Who? Noel Stanton (1926-2009) UK Baptist lay-preacher at Bugbrooke chapel, Northamptonshire, UK.

What did he do? In 1969 he founded the neoCharismatic Jesus Army.

Who? The Jesus Army practised street evangelism, targeting the poor and the marginalised. They had many young members and set up Jesus Centres which gave out food and advice to those they tried to convert. They also set up communal residences, intentional communities, where people shared their belongings. Up to 3500 members lived in 24 such houses in 2007 in the UK.

Influences: – The Jesus People Movement in the US,
– Arthur Wallis’  book ‘In the day of thy power’,
– The British New Church Movement,
– The charismatic movement of the late 1960’s.

Life-style: celibacy was encouraged, the body was considered indecent, families were split up and siblings sent to different homes from each other, children were brought up by those adults whom the elders considered most suitable.
Members were expected to sell their houses and other property and give the proceeds over to the church, clothing – including underwear – was shared.
Children had no possessions, they were beaten for the slightest transgression and exorcised for more serious ‘sins’. Birthdays were replaced by ‘honouring days.’
Each day was given over to work and worship, with Stanton’s firebrand sermons on sins of the flesh going on for up to 3 hours. One of his best known war cries was “Give your genitals to Jesus!” TV and papers were banned. Contact with ‘worldlings’ (outsiders) was discouraged. A complete totalitarian regime was set up with no one allowed to dissent. The Christian side was a cover for a cult.

Women had to keep their ears covered and ankle-length dresses had to be worn. Women and girls were supposed to serve the elders and other male members of the community. As one abused woman put it later:

“I grew up assuming there was something wrong with me, I could never attain redemption because I was born of Eve, and I cast sin into the world by making Adam eat the apple from the tree of life.

“Where can you go from such a negative starting point?”

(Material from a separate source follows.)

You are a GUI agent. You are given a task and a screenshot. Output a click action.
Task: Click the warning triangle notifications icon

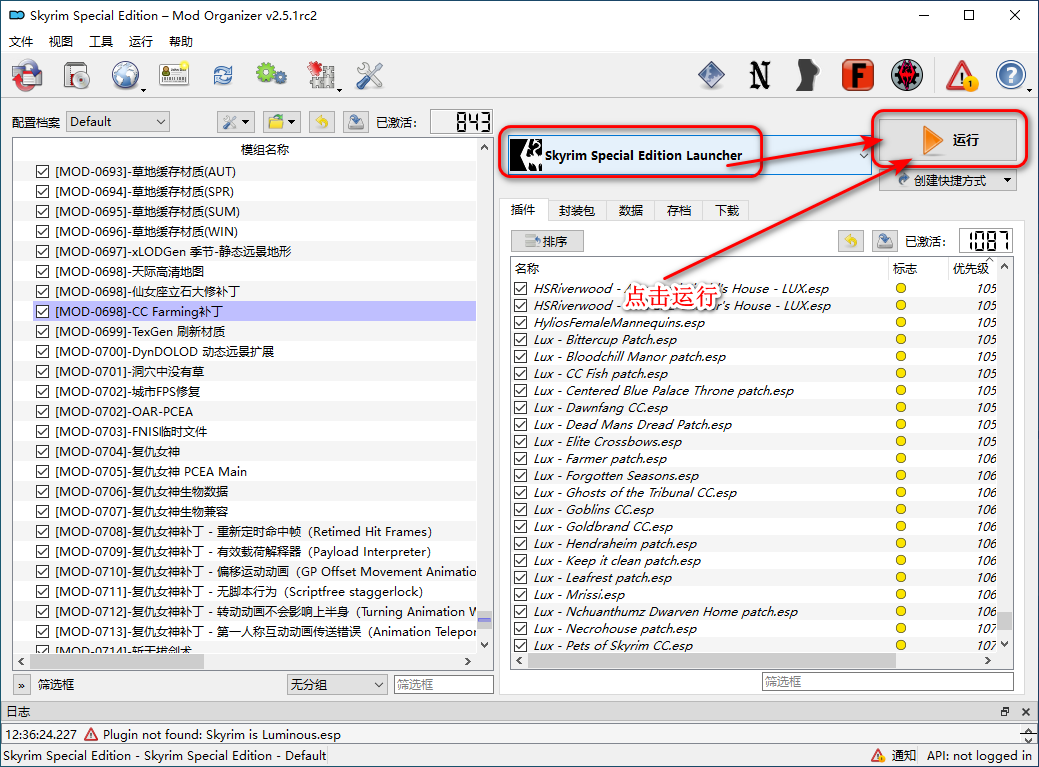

Abuse: sexual, physical, financial and emotional abuse was rife, according to survivors. The Baptist Union  expelled this sub-church of theirs in 1986. As the May 2019 BBC report by reporter Jon Iremonger put it “into this chicken coop were introduced some very bad foxes.”  Members have accused Stanton (now dead) and several elders of historical sex abuse going back to the 1970s. Reports from the Northamptonshire Police are staggering. There have been hundreds of complaints, and 6 men have been sentence to date with more cases in the pipeline.

What can be learned? Such organisations as the Jesus Army are chosen by predators who know they can get away with the abuse of children. Churches such as this with one charismatic leader need to be properly managed and held accountable. There are still many other such religious organisations where children are at risk today in the UK. They need to be inspected or even closed down until such time as they can be investigated fully. Compensation is now being paid out by the  residual organisation left in the ashes of the Jesus Army criminals. They still have over £50 million of assets, every penny of which should go to help their victims.